Germany has seven active competition investigations focused on tech firms, including one against Microsoft, which has poured $13 billion in ChatGPT maker OpenAI.

Mundt said his team is weighing Microsoft’s AI efforts as part of the pending probe.

Mundt’s remarks echoed similar comments from antitrust officials in the US and Europe in recent weeks.

In the US, the Justice Department is reportedly set to probe Nvidia and whether it has violated competition laws, while the Federal Trade Commission is taking aim at Microsoft and OpenAI.

Nvidia supplies the chips used to train AI models. REUTERS

DOJ antitrust chief Jonathan Kanter recently told the Financial Times that his team was examining actively “monopoly choke points and the competitive landscape” in AI.

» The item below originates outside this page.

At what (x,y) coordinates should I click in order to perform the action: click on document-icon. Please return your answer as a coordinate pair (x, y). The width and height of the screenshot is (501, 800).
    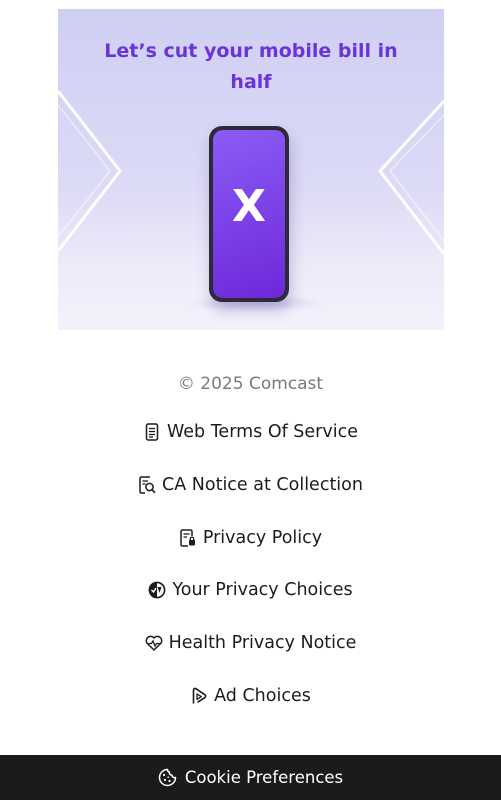
    Looking at the image, I should click on (152, 432).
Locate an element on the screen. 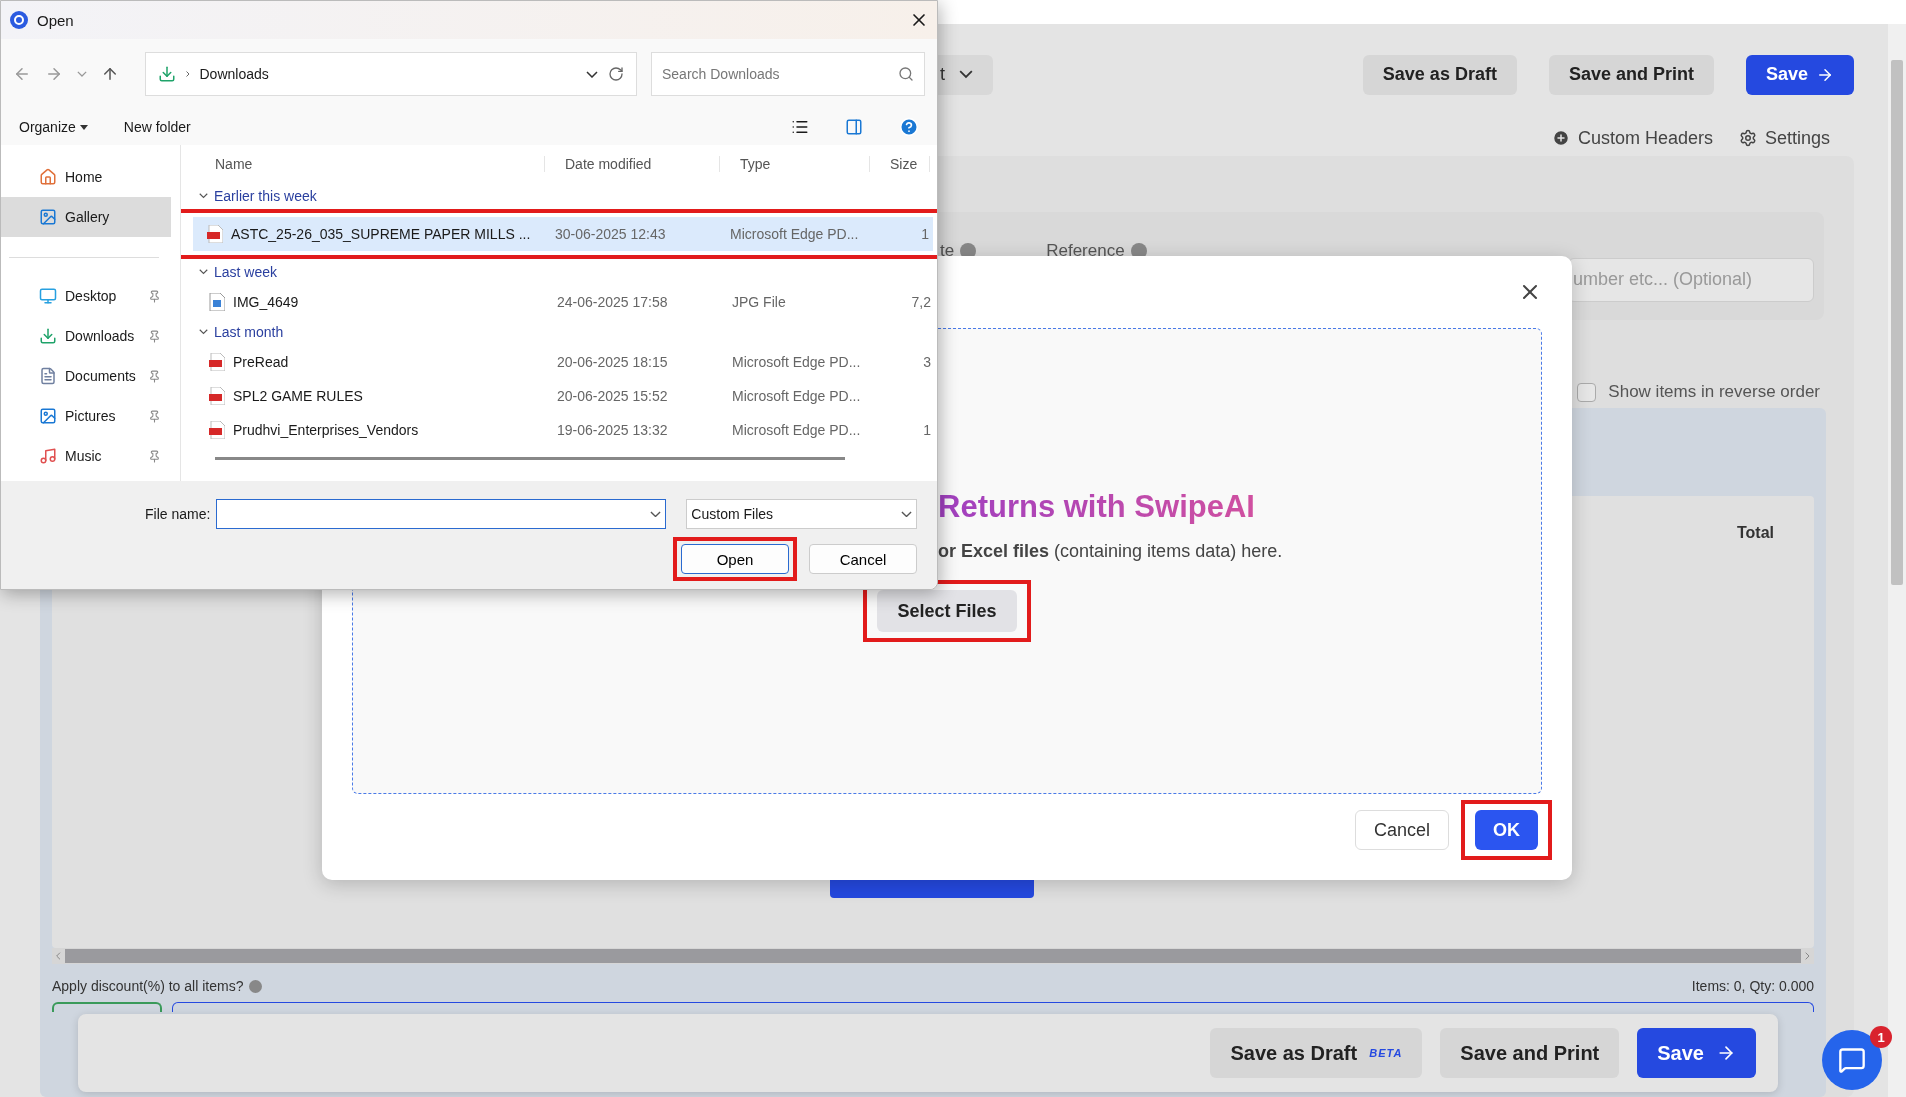 The width and height of the screenshot is (1906, 1097). input-field is located at coordinates (993, 1007).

The DOJ currently has two major pending antitrust lawsuits targeting Google’s online search and digital advertising empires.

As The Post reported, news publishers have pushed the feds to crack down on Google after it rolled out an “AI Overviews” feature that demotes traditional search results in favor of AI-generated summaries.

Microsoft is a key investor in OpenAI. NurPhoto via Getty Images

Elsewhere, the European Union’s antitrust agency charged Apple and Microsoft in separate cases for alleged anticompetitive behavior.

Apple is accused of violating Europe’s sweeping Digital Markets Act through its App Store practices, including making it difficult for rival app developers to “steer” customers to cheaper offers outside its ecosystem.

The iPhone maker could face billions in fines.

Microsoft is accused of potentially violating the law by bundling its Teams software with office productivity apps such as Office 365 and Microsoft 365.